Multithreaded Environment Support
Closed this issue · 8 comments
Problem
My team and I were hoping to use py-crdt in a server-side context with multiple workers. We ran into the issue of workers switching context and the rust binary panicking when resources were dropped by the original threads, complaining that the structs are "unsendable".
I skimmed through the source code and found the Rust definitions for the pycrdt structs that were causing these issues, and noticed that they were simple wrappers around yrs structs which do implement Send and Sync, but that the wrappers around them are explicitly marked as unsendable, which I thought might be related.
I did also see in related threads in other repositories that an async API system was being considered, and wanted to ask if there were any updates on that front, and if there was some other considerations I am unaware of that required structs to be unsendable? And if there was any proposed solution to this issue that is in the works?

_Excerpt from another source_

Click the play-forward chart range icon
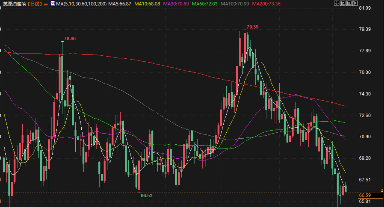 tap(349, 3)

Any information anyone could provide would be very helpful, thanks!
Thank you for opening your first issue in this project! Engagement like this is essential for open source projects! 🤗
If you haven't done so already, check out Jupyter's Code of Conduct. Also, please try to follow the issue template as it helps other other community members to contribute more effectively.

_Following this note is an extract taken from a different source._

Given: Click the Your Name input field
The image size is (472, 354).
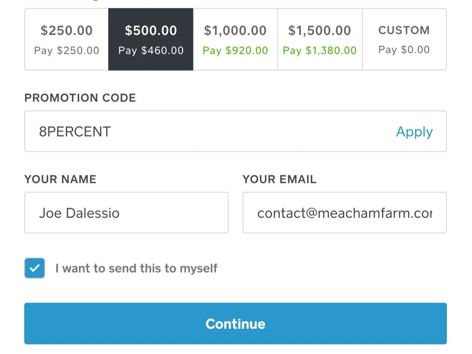Looking at the screenshot, I should [x=126, y=213].
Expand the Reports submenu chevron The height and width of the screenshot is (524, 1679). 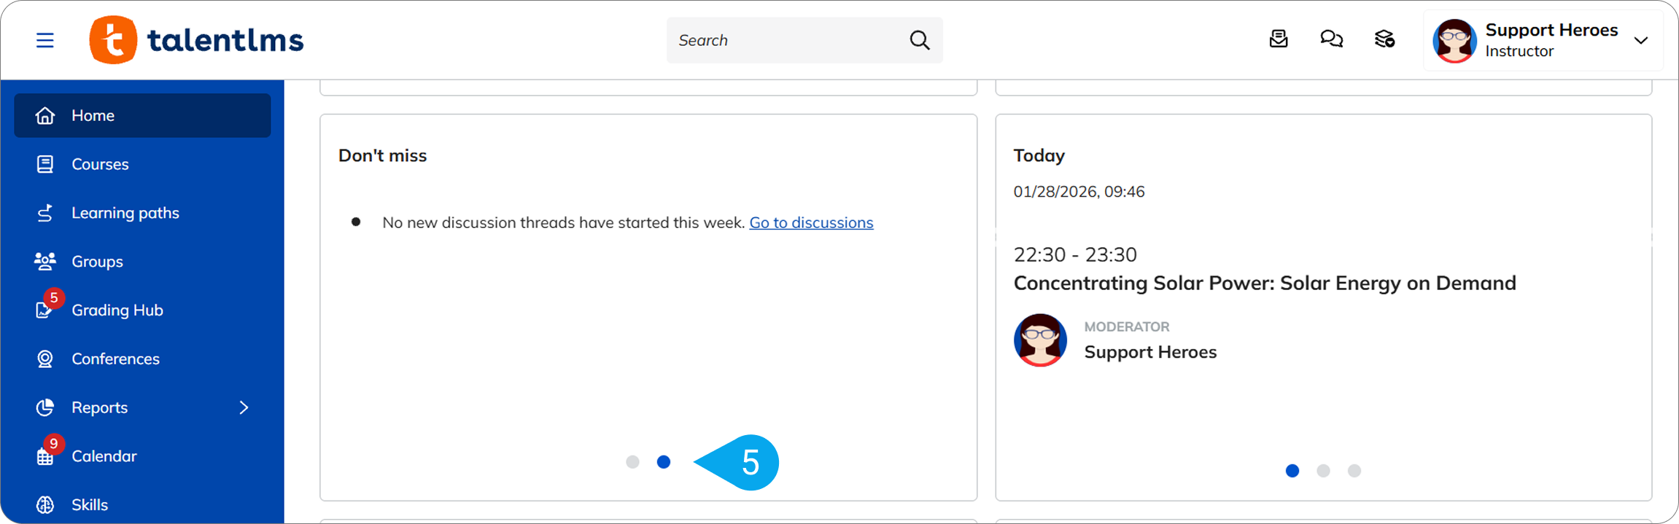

You can meet the other Jovyans by joining our Discourse forum. There is also an intro thread there where you can stop by and say Hi! 👋
Welcome to the Jupyter community! 🎉
There is a comment pointing to what should be done to allow multithreading, but I haven't gone any further.
I'm still interested though, and it would be great if you wanted to open a PR.
I opened #114.
Thank you for the prompt response! I took a look at the PR, and tried cloning + building but taking a closer look it looks as though some of the underlying yrs structs don't implement send and at some point we may need some Mutexing to make this thread-safe?
Performance issues aside, would wrapping each of the underlying yrs structs in the Python interface layer in an Arc<Mutex<T>>
solve the issue? If so, is this something that would be helpful to implement and then provide some library interface that allows user to decide if they'd like to use a mutexed version of the library?
Good questions, I honestly don't know. Should we start by just having it work, using mutexes?
I think a Mutex implementation would be very nice to have, so long as it's kept as an optional configuration - applications that are single-threaded shouldn't incur the overhead of locking, etc.
Would this configuration consist of having two separate builds, one with mutexes and one without, and a runtime parameter for choosing one?
Note that even when not sending objects across threads, just creating an object in another thread is problematic since it can be garbage collected from a different thread, which will panic and lead to memory leaks. We can see that in pytest
for instance, see here.
So it might be safer to always use mutexes.